Memory is not a big concern when dealing with small-sized data. However, when it comes to large datasets, it becomes imperative to use memory efficiently. I will cover a few very simple tricks to reduce the size of a Pandas DataFrame. I will use a relatively large dataset about cryptocurrency market prices available on Kaggle. Let’s start with reading the data into a Pandas DataFrame.
import pandas as pd
import numpy as np
df = pd.read_csv("crypto-markets.csv")
df.shape
(942297, 13)
The dataframe has almost 1 million rows and 13 columns. It includes historical prices of cryptocurrencies.

Let’s check the size of this dataframe:
df.memory_usage()
Index 80
slug 7538376
symbol 7538376
name 7538376
date 7538376
ranknow 7538376
open 7538376
high 7538376
low 7538376
close 7538376
volume 7538376
market 7538376
close_ratio 7538376
spread 7538376
dtype: int64
memory_usage() returns how much memory each row uses in bytes. We can check the memory usage for the complete dataframe in megabytes with a couple of math operations:
df.memory_usage().sum() / (1024**2) #converting to megabytes
93.45909881591797
So the total size is 93.46 MB.
Let’s check the data types because we can represent the same amount information with more memory-friendly data types in some cases.
df.dtypes
slug object
symbol object
name object
date object
ranknow int64
open float64
high float64
low float64
close float64
volume float64
market float64
close_ratio float64
spread float64
dtype: object
The first thing comes to mind should be "object" data type. If we have categorical data, it is better to use "category" data type instead of "object" especially when the number of categories is very low compared to the number of rows. This is the case for "slug", "symbol" and "name" columns:
df.slug.value_counts().size
2071
There are 2072 categories, which is very low compared to 1 million rows. Let’s convert these columns to "category" data type and see the reduction in memory usage:
df[['slug','symbol','name']] = df[['slug','symbol', 'name']].astype('category')
df[['slug','symbol','name']].memory_usage()
Index 80
slug 1983082 #previous: 7538376
symbol 1982554
name 1983082
dtype: int64
So the memory usage for each column reduced by %74. Let’s check how much we have saved in total:
df.memory_usage().sum() / (1024**2) #converting to megabytes
77.56477165222168
The total size reduced to 77.56 MB from 93.46 MB.
The "ranknow" column shows the rank among different currency categories. Since there are 2072 categories, the maximum value should be 2072.
df.ranknow.max()
2072
The data type of "ranknow" column is int64 but we can represent the range from 1 to 2072 using int16 as well. The range that can be represented with int16 is -32768 to +32767.
df["ranknow"] = df["ranknow"].astype("int16")
df["ranknow"].memory_usage()
1884674 #previous: 7538376
So the memory usage reduced by %75 as expected because we went down to int16 from int64.
The floating point numbers in the dataset are represented with "float64" but I can represent these numbers with "float32" which allows us to have 6 digits of precision. I think 6 digits is enough unless you are making highly sensitive measurements.
- float32 (equivalent C type: float): 6 digits of precision
- float64 (equivalent C type: double): 15 digits of precision
floats = df.select_dtypes(include=['float64']).columns.tolist()
df[floats] = df[floats].astype('float32')
df[floats].memory_usage()
Index 80
open 3769188 #previous: 7538376
high 3769188
low 3769188
close 3769188
volume 3769188
market 3769188
close_ratio 3769188
spread 3769188
dtype: int64
The conversion to "float32" from "float64" reduces the memory usage for these columns by %50 as expected.

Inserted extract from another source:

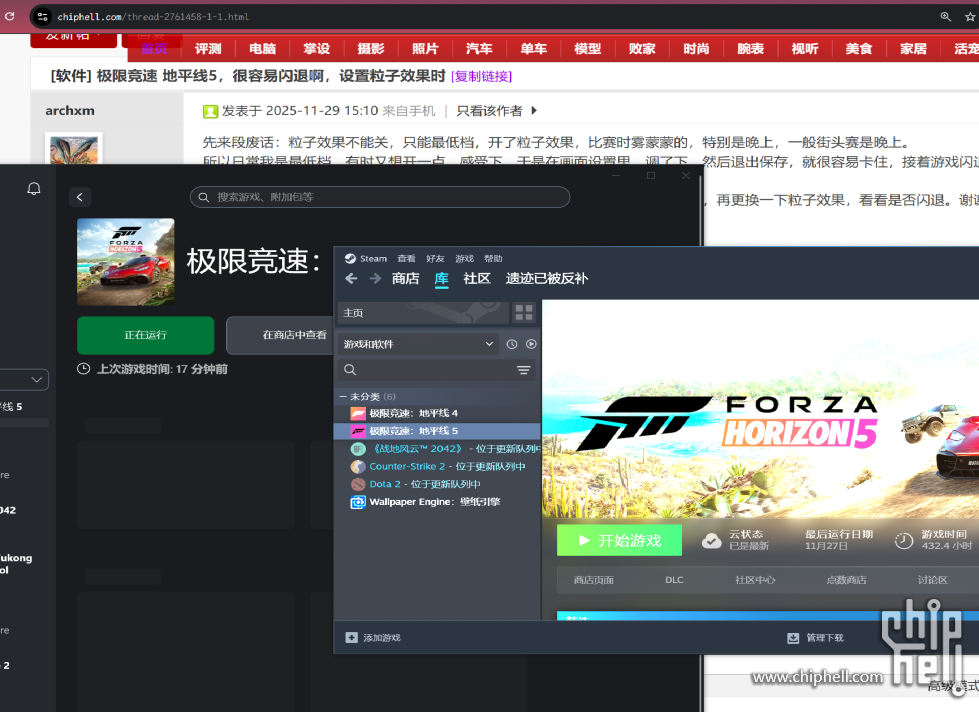This screenshot has width=979, height=712.
Task: Click the 复制链接 link beside thread title
Action: tap(481, 76)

In some cases, the dataframe may have redundant columns. Let’s take a look at the dataframe we have:

The columns "slug", "symbol", "name" represent the same thing in different formats. It is enough to only have one of these three columns so I can drop two columns. The dataframe you have may not have columns like this but it is always a good practice to look for redundant or unnecessary columns. For example, the dataframe might include "count", "value" and "sum" columns. We can easily obtain sum by multiplying count and value so sum column is unnecessary. Some columns might be completely unrelated to the task you want to accomplish so just look for these columns. In my case, I will drop "symbol" and "name" columns and use "slug" column:
df.drop(['symbol','name'], axis=1, inplace=True)
Let’s check the size of the final dataframe:
df.memory_usage().sum() / (1024*1024)
39.63435745239258
The total size reduced to 36.63 MB from 93.46 MB which I think is a great accomplishment. We were able to save 56,83 MB of memory.
Another advantage of reducing the size is to simplify and ease the computations. It takes less time to do calculations with float32 than with float64.
We should always look for ways to reduce the size when possible.
Thank you for reading. Please let me know if you have any feedback.